With his blood-curdling roar, her body is renounced and bound to the overgrowth near her previous existence. Consumed by the deluge of bark, she stares vacantly into the forest, motionless but alive, never to truly live again. Leaves swish in prayer, and the forest demon rises. How foolish these creatures are for underestimating his power over the trees they murder so carelessly. Soon, this little pale one will join him as one of his kind, free to ravage the tree-killers through an incarnation relieved of weakness and dominated by fiendish wisdom. The humans, in their wrath towards all things natural, have awoken the spirits.
A fortnight passes and Angela returns to her moon-struck home led by the last remnants of her human instincts. She walks through the door with proud dominance, in slow, heavy strides, paying no homage to the structural integrity of the house. She manifests at the top of the stairs, horns-first, waking the man sprawled on his bed. Retribution reigns here, as she relishes her reunion with Father by piercing her ligneous claws through his entrails. Two savages facing each other, one lifeless, one lacerated. Her work here is done.

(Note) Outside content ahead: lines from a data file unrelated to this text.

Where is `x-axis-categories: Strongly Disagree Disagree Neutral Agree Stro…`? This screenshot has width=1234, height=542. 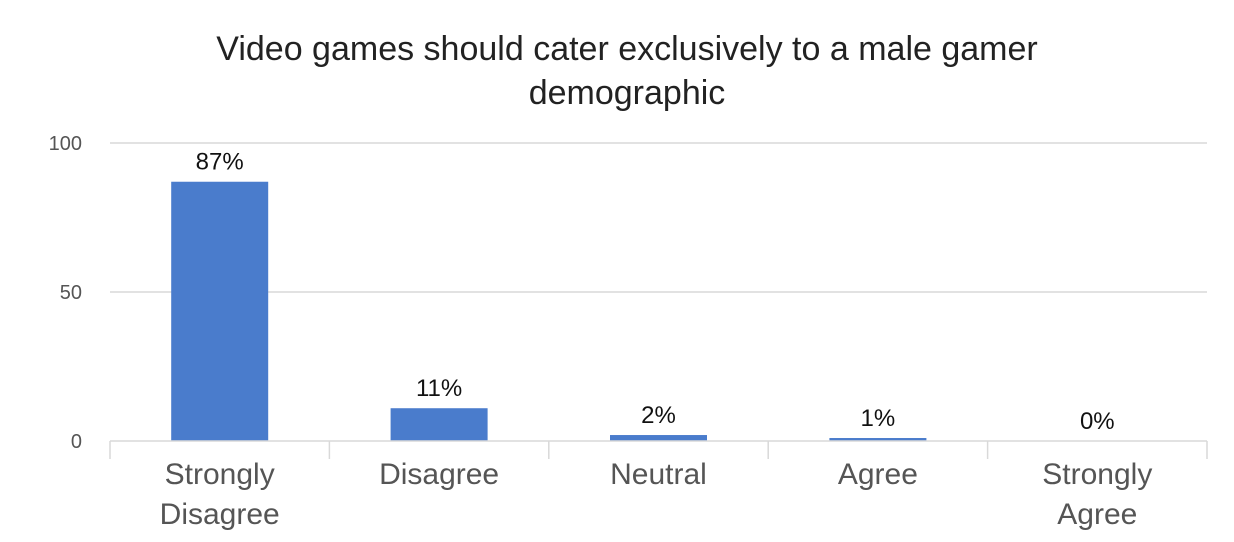
x-axis-categories: Strongly Disagree Disagree Neutral Agree Stro… is located at coordinates (656, 494).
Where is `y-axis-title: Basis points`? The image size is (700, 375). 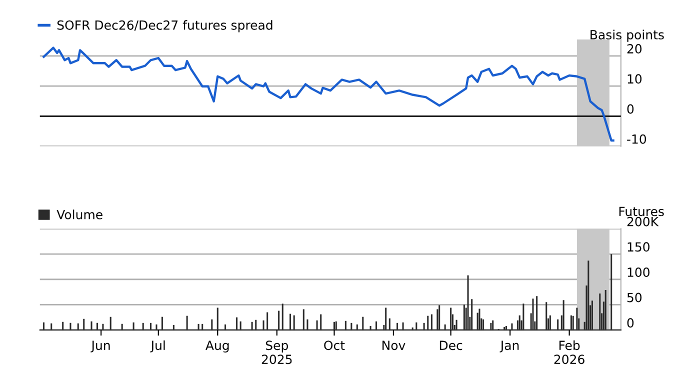
y-axis-title: Basis points is located at coordinates (627, 36).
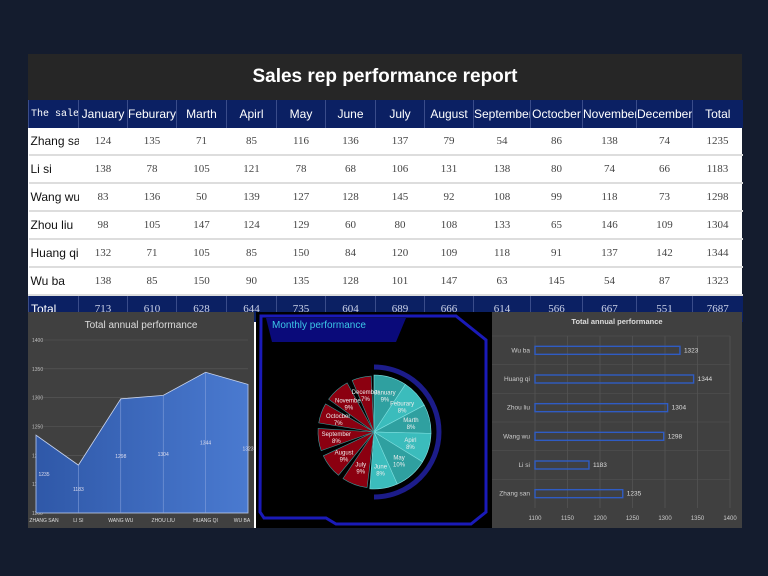  I want to click on cell: 54, so click(502, 142).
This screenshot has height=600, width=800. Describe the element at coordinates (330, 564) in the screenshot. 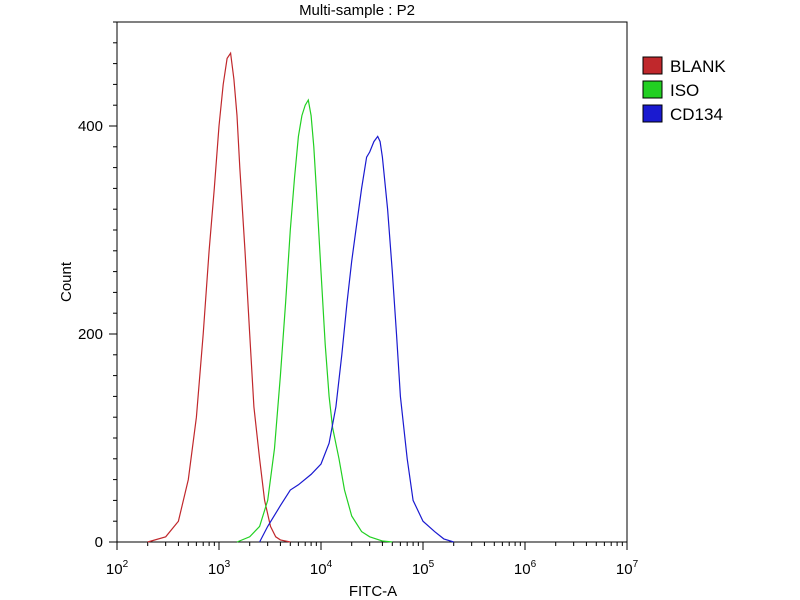

I see `x-tick-exponent: 4` at that location.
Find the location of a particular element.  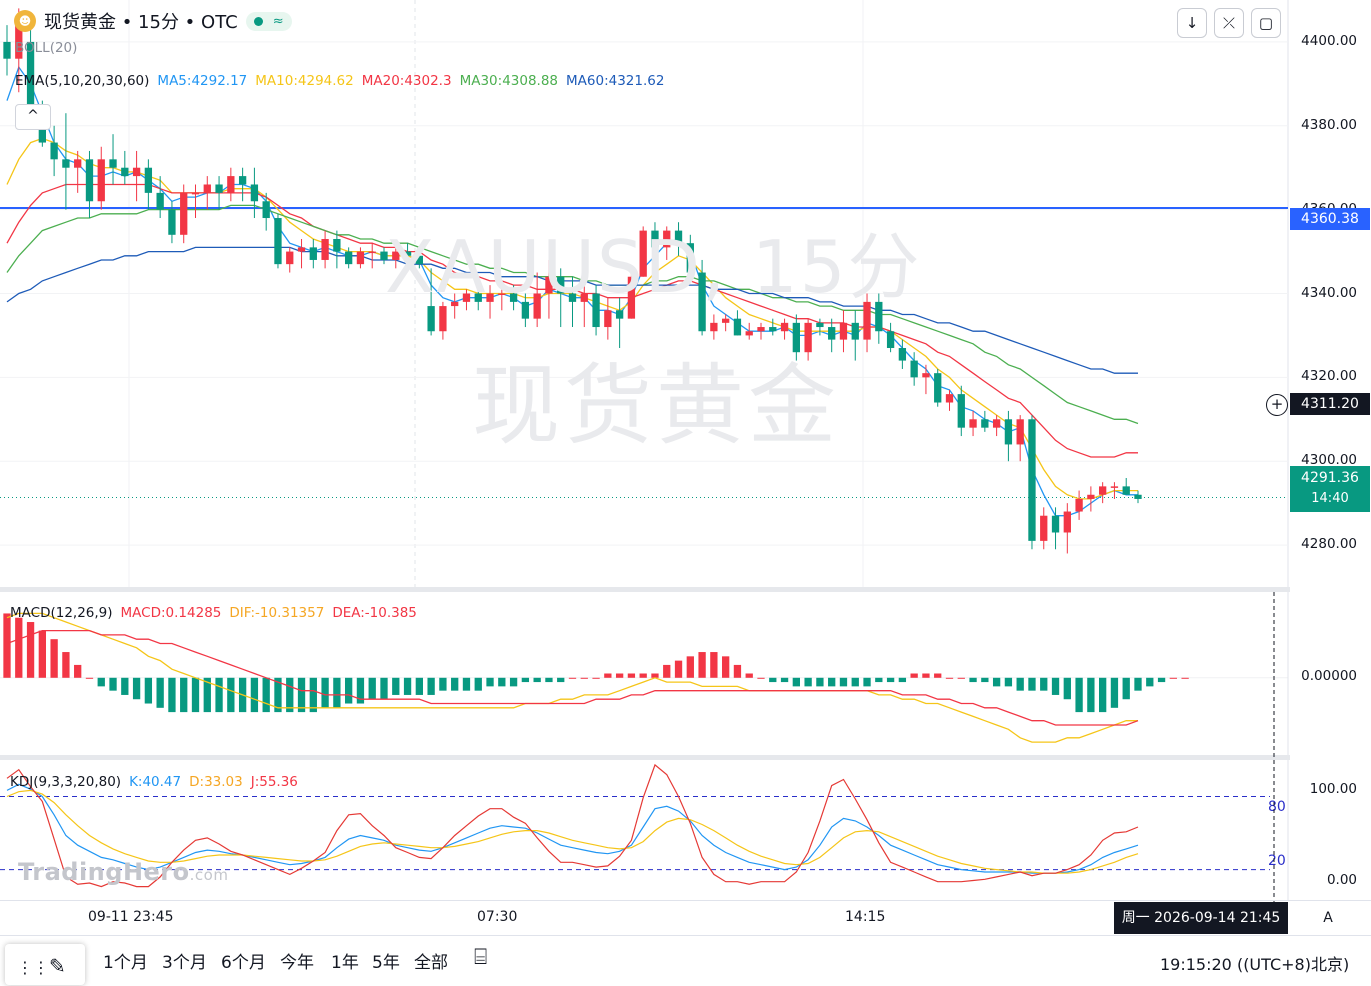

kdj-100-label: 100.00 is located at coordinates (1333, 789).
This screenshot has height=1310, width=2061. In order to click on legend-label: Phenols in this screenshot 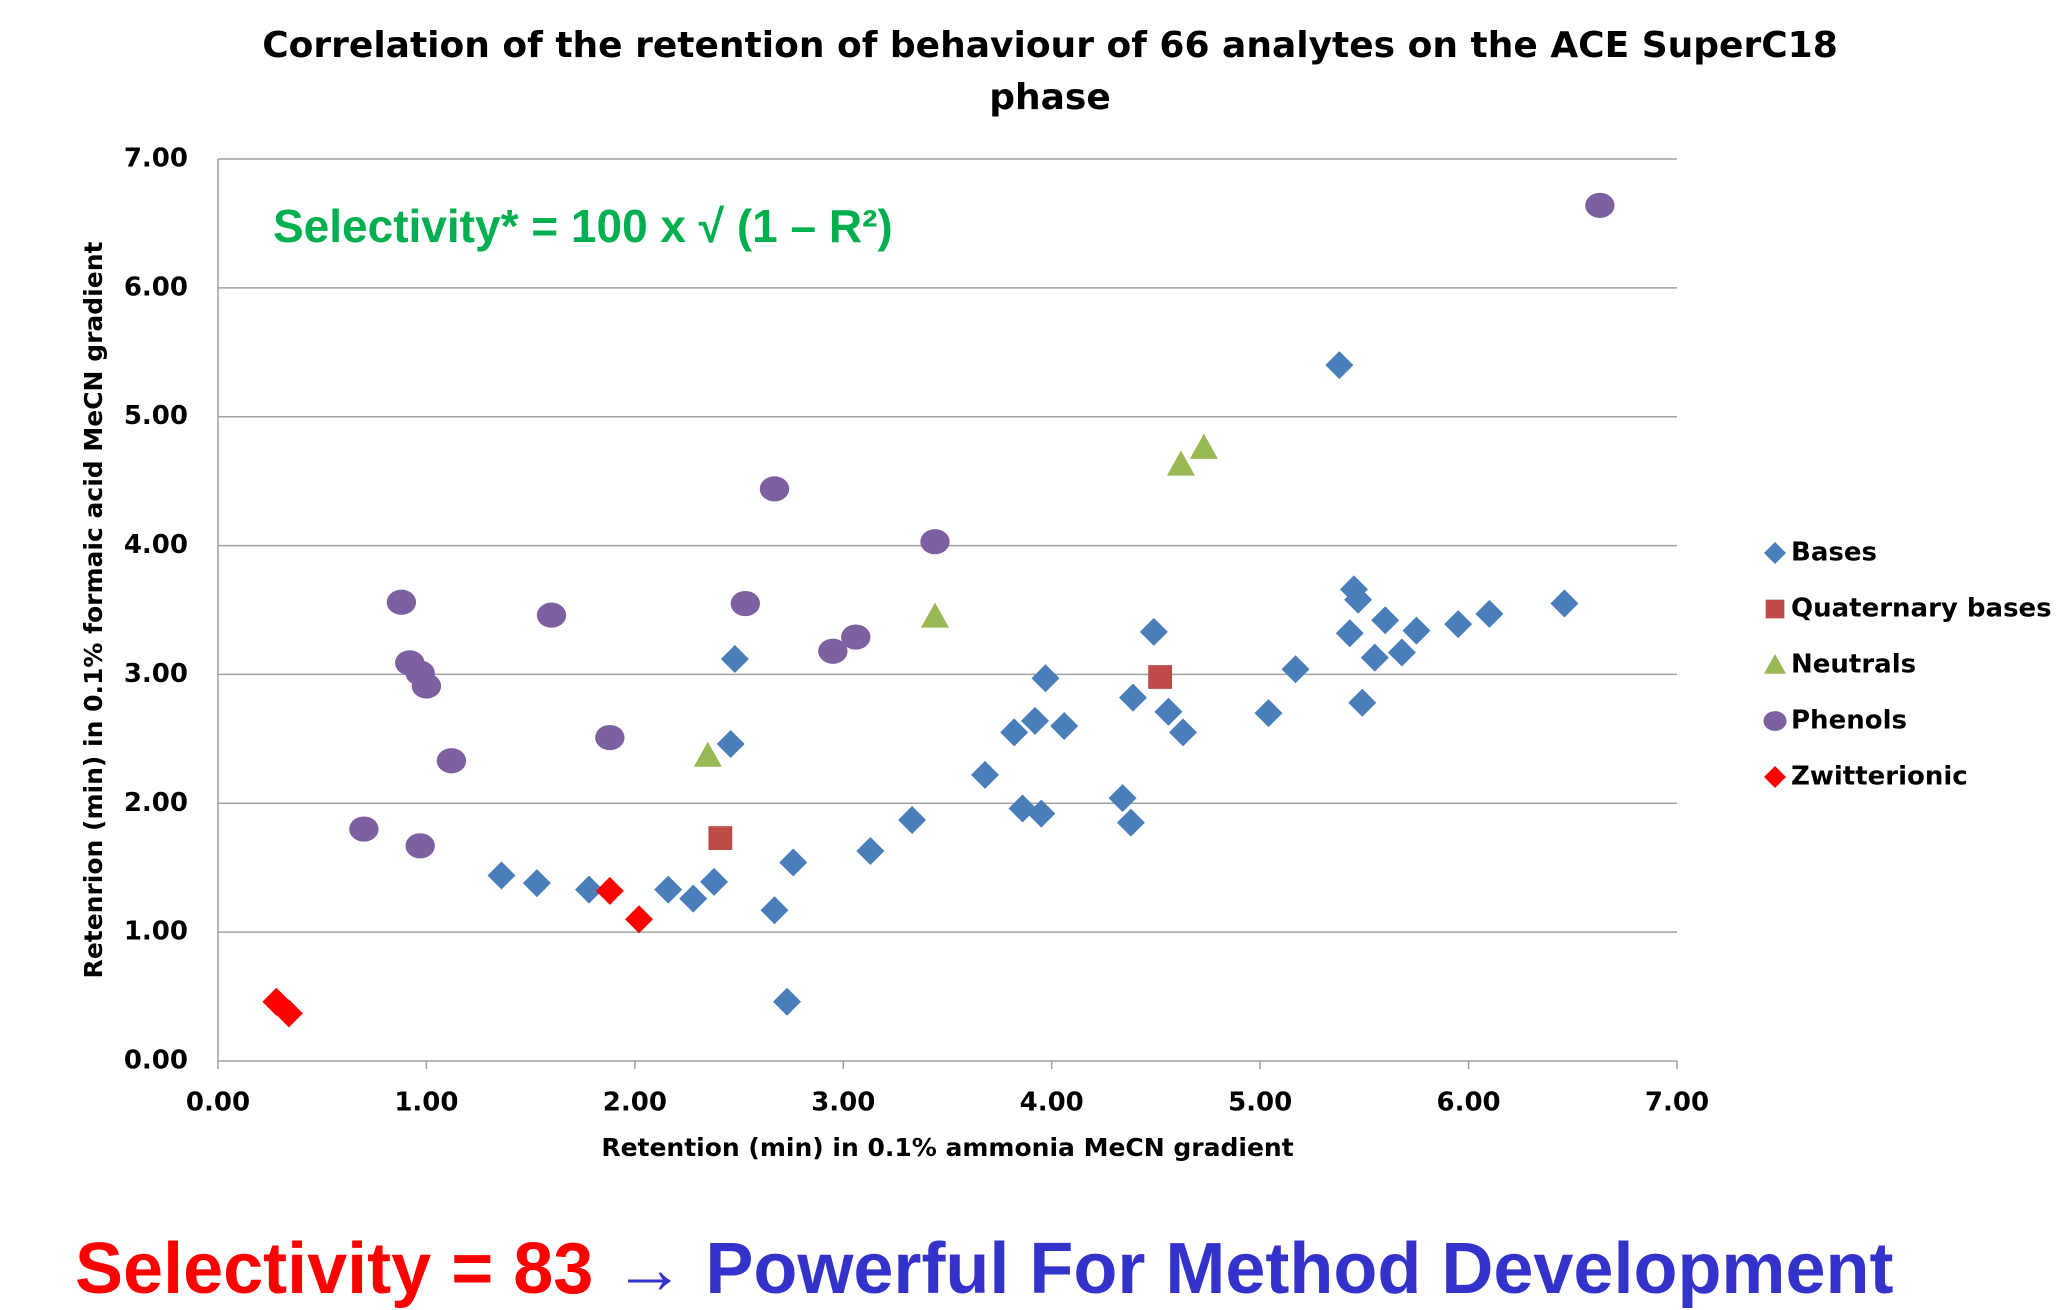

In the corner of the room, Mother is left untouched, to enjoy her beloved shades of justice, the red and orange that soak the walls. Angela glances at Mother and for a brief moment, a deranged recognition contorts Mother’s face. But before Mother can say anything, the call of Angela’s forest companion forces a hasty goodbye. She sees herself out in devastating enormity, cured of the illness that was her father.
Her lungs expanded as she took in a whole new breath. A sweet beginning, with sweet freedom at last.